= Your assignment =
Word for word, restate the entries below, but exclude the images.

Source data
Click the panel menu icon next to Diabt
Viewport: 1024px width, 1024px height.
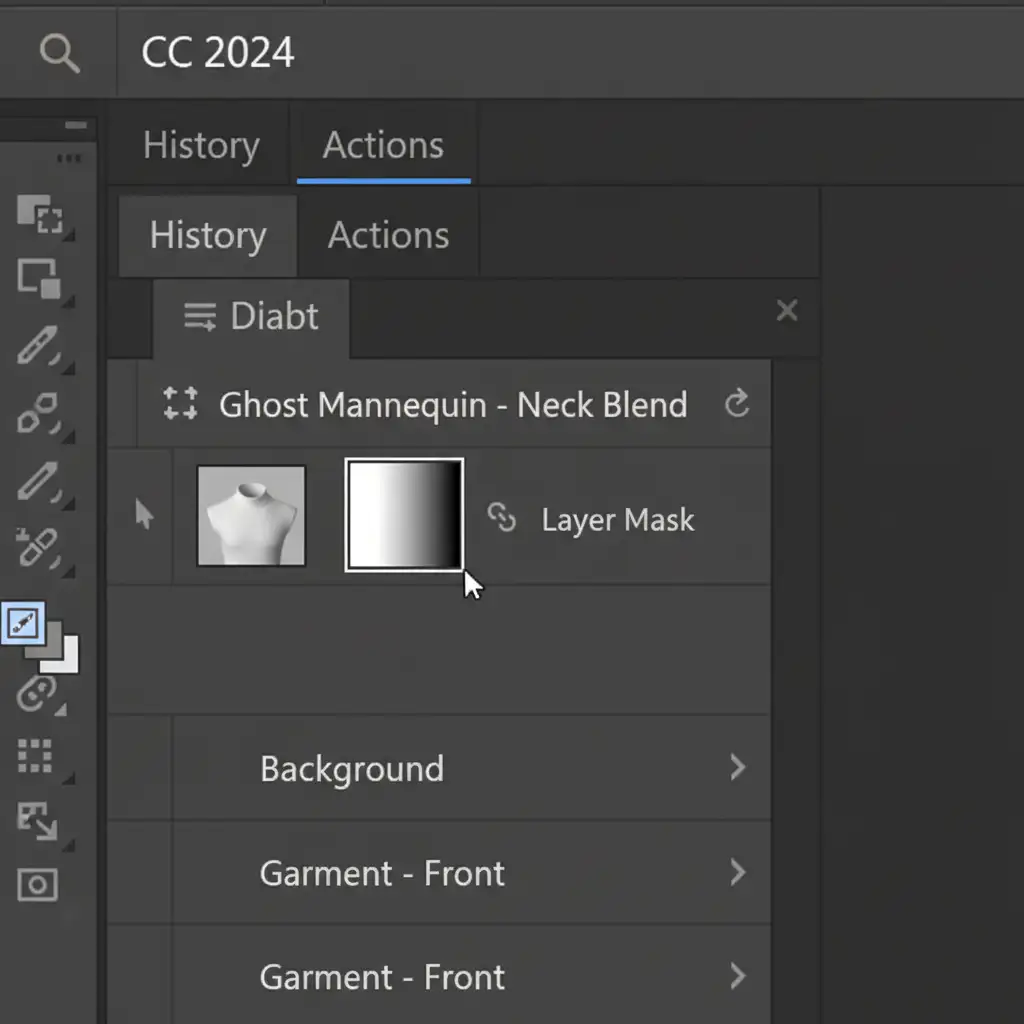[200, 317]
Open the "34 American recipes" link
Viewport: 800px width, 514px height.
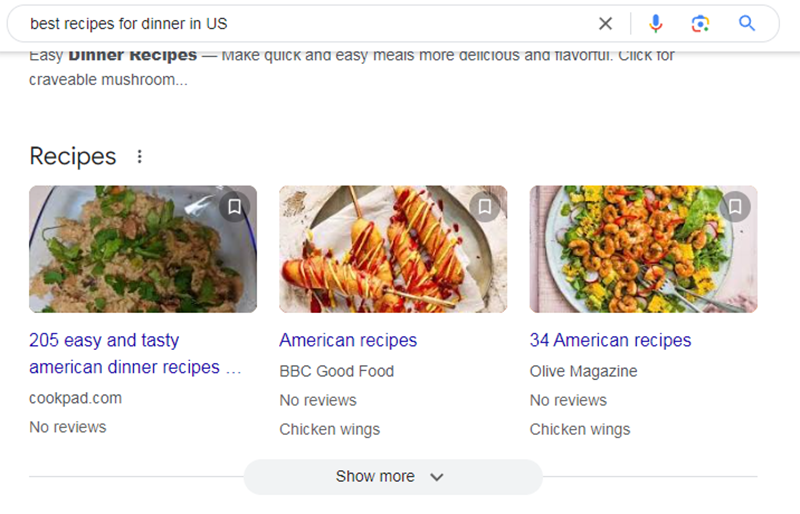point(610,340)
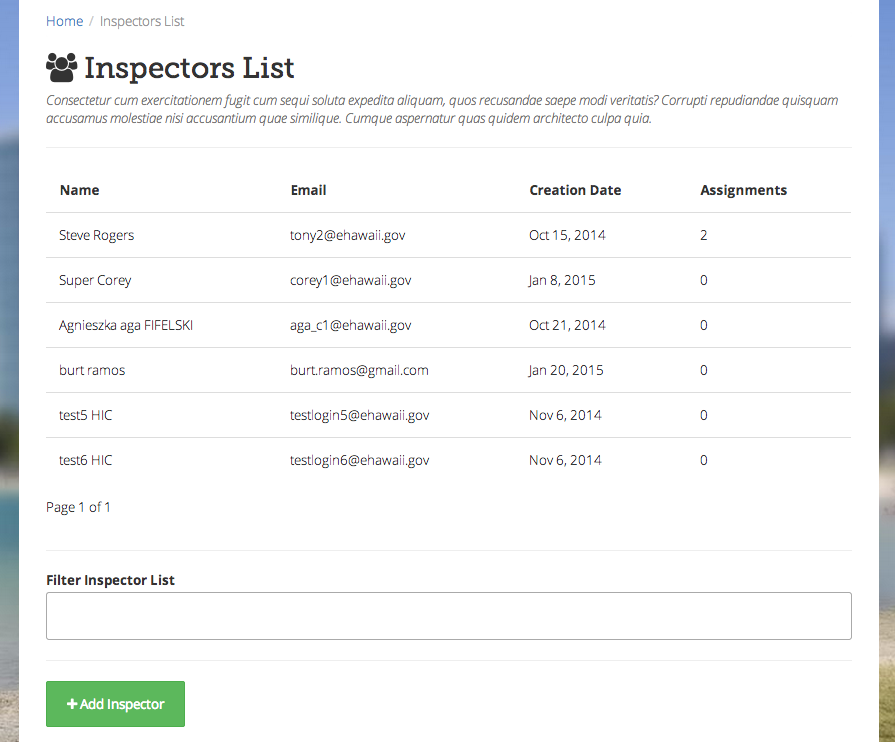Click Steve Rogers' assignments count 2
Image resolution: width=895 pixels, height=742 pixels.
704,235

= Solution =
Click the panel menu icon next to Diabt
Viewport: 1024px width, 1024px height.
[200, 317]
Open the "34 American recipes" link
Viewport: 800px width, 514px height.
point(610,340)
Click Steve Rogers' assignments count 2
Image resolution: width=895 pixels, height=742 pixels.
704,235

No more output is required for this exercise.